O coordenador da Comissão de Intervenção, Rubens Trombini, disse que o total da dívida será apurado por uma auditoria. Segundo ele, a comissão renegociou dívidas e tem pago os salários dos funcionários e os fornecedores em dia.

Paraguaia teve que sair do país e deixar bebê no hospital

Levantamentos preliminares mostram que a Santa Casa deve em torno de R$ 10 milhões em tributos, R$ 9 milhões em empréstimos bancários e cerca de R$ 27 milhões a fornecedores. No ano passado, médicos chegaram a suspender os atendimentos.

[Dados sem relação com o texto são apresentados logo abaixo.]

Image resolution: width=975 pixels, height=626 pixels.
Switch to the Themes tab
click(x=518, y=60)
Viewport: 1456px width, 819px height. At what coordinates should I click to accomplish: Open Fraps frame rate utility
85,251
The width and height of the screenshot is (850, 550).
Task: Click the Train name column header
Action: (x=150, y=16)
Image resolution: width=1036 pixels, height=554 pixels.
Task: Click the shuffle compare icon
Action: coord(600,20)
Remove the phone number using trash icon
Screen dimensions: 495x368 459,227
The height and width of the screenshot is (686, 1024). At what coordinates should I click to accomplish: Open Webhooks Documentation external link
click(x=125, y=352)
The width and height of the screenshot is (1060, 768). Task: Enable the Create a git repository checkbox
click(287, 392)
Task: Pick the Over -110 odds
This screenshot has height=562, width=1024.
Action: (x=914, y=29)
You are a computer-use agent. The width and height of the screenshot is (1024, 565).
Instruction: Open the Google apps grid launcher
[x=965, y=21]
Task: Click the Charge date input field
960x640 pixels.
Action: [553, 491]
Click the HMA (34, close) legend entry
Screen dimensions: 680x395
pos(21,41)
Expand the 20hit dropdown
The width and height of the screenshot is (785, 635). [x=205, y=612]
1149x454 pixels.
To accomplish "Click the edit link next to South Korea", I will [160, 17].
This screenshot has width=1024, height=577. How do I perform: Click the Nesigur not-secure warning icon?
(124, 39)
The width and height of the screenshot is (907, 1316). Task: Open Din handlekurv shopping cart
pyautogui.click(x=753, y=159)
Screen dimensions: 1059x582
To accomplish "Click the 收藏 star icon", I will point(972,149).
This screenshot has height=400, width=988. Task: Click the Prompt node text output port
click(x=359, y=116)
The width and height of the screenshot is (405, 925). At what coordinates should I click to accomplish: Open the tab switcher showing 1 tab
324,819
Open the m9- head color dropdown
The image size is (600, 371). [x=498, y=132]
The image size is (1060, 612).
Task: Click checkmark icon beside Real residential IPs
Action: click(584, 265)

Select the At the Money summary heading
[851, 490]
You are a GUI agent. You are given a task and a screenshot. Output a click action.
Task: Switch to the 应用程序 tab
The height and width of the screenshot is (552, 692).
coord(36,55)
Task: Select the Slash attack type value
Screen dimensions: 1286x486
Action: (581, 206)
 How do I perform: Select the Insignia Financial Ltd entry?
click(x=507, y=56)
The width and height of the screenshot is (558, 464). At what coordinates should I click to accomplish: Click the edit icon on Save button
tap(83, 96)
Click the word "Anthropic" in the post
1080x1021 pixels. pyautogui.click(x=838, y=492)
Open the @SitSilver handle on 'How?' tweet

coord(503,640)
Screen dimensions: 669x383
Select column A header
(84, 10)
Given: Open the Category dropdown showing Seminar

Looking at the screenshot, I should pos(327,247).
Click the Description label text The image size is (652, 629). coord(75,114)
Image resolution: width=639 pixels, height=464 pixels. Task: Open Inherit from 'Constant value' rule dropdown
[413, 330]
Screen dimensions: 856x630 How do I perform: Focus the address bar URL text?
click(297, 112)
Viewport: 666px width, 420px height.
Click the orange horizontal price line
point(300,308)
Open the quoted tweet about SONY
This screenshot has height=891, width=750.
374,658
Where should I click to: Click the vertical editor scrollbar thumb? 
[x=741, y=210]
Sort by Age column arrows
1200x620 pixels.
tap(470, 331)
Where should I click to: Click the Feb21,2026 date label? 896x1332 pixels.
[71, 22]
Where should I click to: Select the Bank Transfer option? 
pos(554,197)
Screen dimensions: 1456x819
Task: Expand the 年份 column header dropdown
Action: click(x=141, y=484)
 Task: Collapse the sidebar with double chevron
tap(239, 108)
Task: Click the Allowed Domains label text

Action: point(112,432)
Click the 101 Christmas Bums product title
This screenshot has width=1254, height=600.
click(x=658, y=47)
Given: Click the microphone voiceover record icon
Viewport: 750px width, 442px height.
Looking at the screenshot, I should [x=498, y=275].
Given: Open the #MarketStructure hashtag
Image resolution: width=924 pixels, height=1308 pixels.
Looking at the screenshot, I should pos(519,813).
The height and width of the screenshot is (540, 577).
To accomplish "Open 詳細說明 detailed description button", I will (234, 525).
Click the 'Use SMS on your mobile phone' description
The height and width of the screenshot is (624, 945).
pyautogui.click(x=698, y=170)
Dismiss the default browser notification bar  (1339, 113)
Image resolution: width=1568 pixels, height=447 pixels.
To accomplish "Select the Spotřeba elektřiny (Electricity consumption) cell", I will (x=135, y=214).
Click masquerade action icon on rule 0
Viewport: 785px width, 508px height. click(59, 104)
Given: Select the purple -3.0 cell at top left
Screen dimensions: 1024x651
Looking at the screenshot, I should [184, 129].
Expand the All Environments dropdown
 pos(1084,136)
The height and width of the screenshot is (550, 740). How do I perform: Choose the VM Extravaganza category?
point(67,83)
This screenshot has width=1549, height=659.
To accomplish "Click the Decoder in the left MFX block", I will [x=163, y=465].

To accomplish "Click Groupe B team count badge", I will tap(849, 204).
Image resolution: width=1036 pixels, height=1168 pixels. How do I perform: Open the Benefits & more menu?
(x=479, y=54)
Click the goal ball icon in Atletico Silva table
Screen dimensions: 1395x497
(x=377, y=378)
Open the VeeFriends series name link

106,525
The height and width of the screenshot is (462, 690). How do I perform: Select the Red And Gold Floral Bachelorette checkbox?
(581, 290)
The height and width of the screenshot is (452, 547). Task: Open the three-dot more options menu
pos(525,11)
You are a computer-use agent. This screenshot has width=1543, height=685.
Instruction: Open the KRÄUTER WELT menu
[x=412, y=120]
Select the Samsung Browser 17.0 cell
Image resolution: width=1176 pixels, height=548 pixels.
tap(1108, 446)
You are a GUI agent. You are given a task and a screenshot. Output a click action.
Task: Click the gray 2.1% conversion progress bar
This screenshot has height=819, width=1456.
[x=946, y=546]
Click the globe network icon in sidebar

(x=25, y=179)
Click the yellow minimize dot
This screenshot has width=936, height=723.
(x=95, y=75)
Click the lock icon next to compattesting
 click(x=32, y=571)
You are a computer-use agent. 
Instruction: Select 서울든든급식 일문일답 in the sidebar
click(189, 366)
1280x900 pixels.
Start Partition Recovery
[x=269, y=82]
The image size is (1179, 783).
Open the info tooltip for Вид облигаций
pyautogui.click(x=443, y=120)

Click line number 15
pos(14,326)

Em alguns momentos, foi preciso a intervenção do Ministério Público Estadual para assegurar a realização de cirurgias, até com a polícia.

Maior hospital do estado, a Santa Casa é procurada por pacientes de outras cidades e também do Paraguai e da Bolívia. No fim do ano passado, para evitar que pessoas de outros países fossem atendidas pelo SUS, a Polícia Federal fez a operação SUS Brasil. Em novembro, a lavradora paraguaia Cândida Bariero foi forçada pela polícia a sair de Mato Grosso do Sul deixando o bebê de dois meses na Santa Casa.

Assustada com a ação dos policiais, a mãe ficou com medo de retornar ao Brasil para buscar o filho. Cândida voltou à Santa Casa para pegar o bebê 26 dias depois de ser expulsa. Mas antes teve que regularizar a entrada no Brasil. Segundo Rubens Trombini, além de muitos dos estrangeiros apresentarem comprovantes de domicílio em Campo Grande, o hospital não tem recusado atendimento por razões humanitárias.

Santa Casa de BH: dívidas do passado

A Santa Casa de Belo Horizonte, maior hospital de Minas Gerais, tem cerca de 800 leitos, mais de 600 para o atendimento a pacientes do Sistema Único de Saúde (SUS). Em 106 anos de existência, passou por diversas crises, com ameaças de fechamento e de suspensão de atendimento.

O provedor do hospital, Saulo Coelho, diz que a instituição sempre recebeu doações dos voluntários e verbas públicas, até que, a partir da implantação do SUS, entre as décadas de 1980 e 1990, começou a garantia de financiamento público. Como as tabelas de remuneração pelos serviços eram reduzidas, a dívida acumulada atingiu R$ 200 milhões. Nos últimos cinco anos, com a reformulação do SUS, houve aumento da remuneração aos hospitais. A Santa Casa de Belo Horizonte começou a se preocupar em criar outras fontes de recursos, implantando um plano de saúde.

Outra medida considerada positiva foi o contrato de gestão com o Ministério da Saúde. A Santa Casa passou a ser remunerada pelos gastos e não mais pela tabela. Com previsão de receita para este ano de R$ 180 milhões e despesa de R$ 165 milhões, a situação da Santa Casa está sob controle e com equilíbrio financeiro. Mas há o impacto da dívida do passado, que será amortizada aos poucos.